(Extracted data)
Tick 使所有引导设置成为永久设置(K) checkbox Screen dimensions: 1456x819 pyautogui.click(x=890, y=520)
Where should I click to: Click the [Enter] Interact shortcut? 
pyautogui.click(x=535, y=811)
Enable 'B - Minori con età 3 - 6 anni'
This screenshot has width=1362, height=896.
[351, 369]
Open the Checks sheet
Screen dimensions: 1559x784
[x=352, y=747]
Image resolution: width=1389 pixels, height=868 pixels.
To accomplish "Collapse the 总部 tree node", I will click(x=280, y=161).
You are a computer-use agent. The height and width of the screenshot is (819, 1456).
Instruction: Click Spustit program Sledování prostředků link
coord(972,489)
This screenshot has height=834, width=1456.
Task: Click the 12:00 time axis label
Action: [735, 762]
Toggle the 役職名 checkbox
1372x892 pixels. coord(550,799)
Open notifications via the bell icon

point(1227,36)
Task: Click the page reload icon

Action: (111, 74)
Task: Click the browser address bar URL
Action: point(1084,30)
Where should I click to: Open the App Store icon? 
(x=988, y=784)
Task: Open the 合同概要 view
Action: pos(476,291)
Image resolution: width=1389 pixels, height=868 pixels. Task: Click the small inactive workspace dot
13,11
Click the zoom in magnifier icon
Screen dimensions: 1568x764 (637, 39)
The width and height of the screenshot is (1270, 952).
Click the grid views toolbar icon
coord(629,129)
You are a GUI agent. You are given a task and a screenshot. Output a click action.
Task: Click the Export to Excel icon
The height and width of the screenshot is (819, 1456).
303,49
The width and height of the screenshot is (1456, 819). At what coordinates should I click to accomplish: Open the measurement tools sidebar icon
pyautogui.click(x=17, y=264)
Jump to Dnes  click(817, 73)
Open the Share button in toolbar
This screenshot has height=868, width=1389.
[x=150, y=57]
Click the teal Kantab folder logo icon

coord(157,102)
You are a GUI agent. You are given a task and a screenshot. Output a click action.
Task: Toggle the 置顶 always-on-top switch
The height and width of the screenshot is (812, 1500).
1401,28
(End Extracted data)
- Required action:
Repeat all of the records above exactly as written.

- The answer:
Tick 使所有引导设置成为永久设置(K) checkbox Screen dimensions: 1456x819 pyautogui.click(x=890, y=520)
Where should I click to: Click the [Enter] Interact shortcut? 
pyautogui.click(x=535, y=811)
Enable 'B - Minori con età 3 - 6 anni'
This screenshot has width=1362, height=896.
[351, 369]
Open the Checks sheet
Screen dimensions: 1559x784
[x=352, y=747]
Image resolution: width=1389 pixels, height=868 pixels.
To accomplish "Collapse the 总部 tree node", I will click(x=280, y=161).
You are a computer-use agent. The height and width of the screenshot is (819, 1456).
Instruction: Click Spustit program Sledování prostředků link
coord(972,489)
This screenshot has height=834, width=1456.
Task: Click the 12:00 time axis label
Action: [735, 762]
Toggle the 役職名 checkbox
1372x892 pixels. coord(550,799)
Open notifications via the bell icon

point(1227,36)
Task: Click the page reload icon

Action: (111, 74)
Task: Click the browser address bar URL
Action: point(1084,30)
Where should I click to: Open the App Store icon? 
(x=988, y=784)
Task: Open the 合同概要 view
Action: pos(476,291)
Image resolution: width=1389 pixels, height=868 pixels. Task: Click the small inactive workspace dot
13,11
Click the zoom in magnifier icon
Screen dimensions: 1568x764 (637, 39)
The width and height of the screenshot is (1270, 952).
Click the grid views toolbar icon
coord(629,129)
You are a GUI agent. You are given a task and a screenshot. Output a click action.
Task: Click the Export to Excel icon
The height and width of the screenshot is (819, 1456).
303,49
The width and height of the screenshot is (1456, 819). At what coordinates should I click to accomplish: Open the measurement tools sidebar icon
pyautogui.click(x=17, y=264)
Jump to Dnes  click(817, 73)
Open the Share button in toolbar
This screenshot has height=868, width=1389.
[x=150, y=57]
Click the teal Kantab folder logo icon

coord(157,102)
You are a GUI agent. You are given a task and a screenshot. Output a click action.
Task: Toggle the 置顶 always-on-top switch
The height and width of the screenshot is (812, 1500).
1401,28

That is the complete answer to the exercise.